By implementing these strategies and addressing the challenges, other countries in the African Region can learn from Zambia’s success and make progress in improving access to maternal health in the post-MDG period.
AI Innovations Methodology
Based on the provided description, here are some potential recommendations for improving access to maternal health:

1. Strengthen community health strategies: Continue to actively involve community health workers in providing health education, basic maternal, neonatal, and child health (MNCH) services, and linking women to health facilities. This can be done by providing training and resources to community health workers and ensuring their integration into the healthcare system.

2. Improve transportation: Address the challenge of basic transportation by implementing transportation solutions specifically designed for maternal health. This can include providing ambulances or other means of transportation to ensure that pregnant women can access healthcare facilities in a timely manner.

3. Increase access to care: Address the barriers that prevent women from accessing maternal health services by improving the availability and accessibility of healthcare facilities. This can be done by establishing more healthcare facilities in rural areas, extending the operating hours of existing facilities, and ensuring that facilities are equipped with the necessary resources and staff.

4. Address workforce shortages: Take steps to address the shortage of healthcare workers by implementing strategies to recruit and retain skilled healthcare professionals in maternal health. This can include providing incentives for healthcare workers to work in rural areas, offering training and professional development opportunities, and improving working conditions.

5. Increase financing for maternal health: Increase government funding for maternal health services to ensure sustainability. This can be done by allocating a larger portion of the healthcare budget to maternal health, seeking external funding from partners and donors, and exploring innovative financing mechanisms such as health insurance schemes.

To simulate the impact of these recommendations on improving access to maternal health, a methodology could be developed using a combination of quantitative and qualitative data. Here is a brief outline of a possible methodology:

1. Define indicators: Identify key indicators that can measure the impact of the recommendations on improving access to maternal health. This can include indicators such as the number of women accessing antenatal care, the number of skilled birth attendants present during deliveries, and the maternal mortality rate.

2. Collect baseline data: Gather data on the current status of maternal health access in the target area. This can be done through surveys, interviews, and analysis of existing data sources such as health records and demographic surveys.

3. Implement interventions: Implement the recommended interventions to improve access to maternal health. This can include training community health workers, improving transportation infrastructure, and increasing the availability of healthcare facilities.

4. Monitor and evaluate: Continuously monitor the implementation of the interventions and collect data on the indicators identified in step 1. This can be done through regular surveys, interviews, and data analysis.

5. Analyze data: Analyze the collected data to assess the impact of the interventions on improving access to maternal health.
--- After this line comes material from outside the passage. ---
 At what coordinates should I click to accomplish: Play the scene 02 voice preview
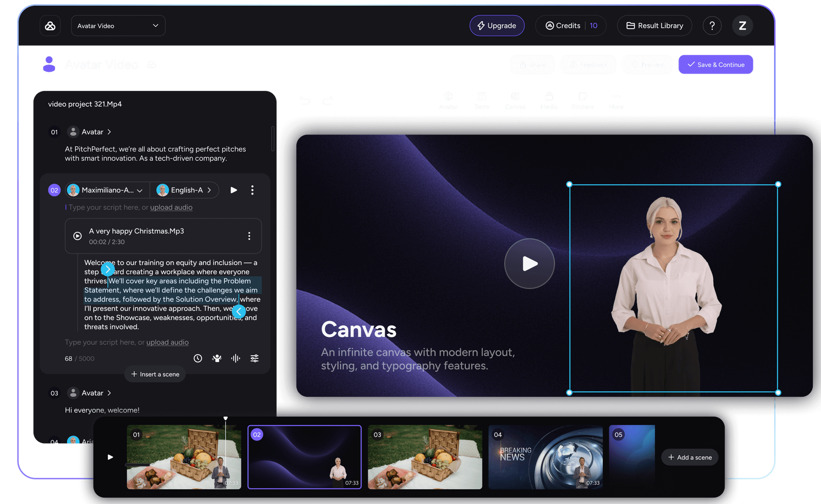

This can involve statistical analysis to determine changes in the indicators over time and qualitative analysis to understand the experiences and perceptions of women accessing maternal health services.

6. Draw conclusions and make recommendations: Based on the analysis of the data, draw conclusions about the effectiveness of the interventions in improving access to maternal health. Make recommendations for further improvements and adjustments to the interventions based on the findings.

7. Disseminate findings: Share the findings of the impact assessment with relevant stakeholders, including policymakers, healthcare providers, and community members. Use the findings to advocate for further investment in maternal health and to inform future interventions and policies.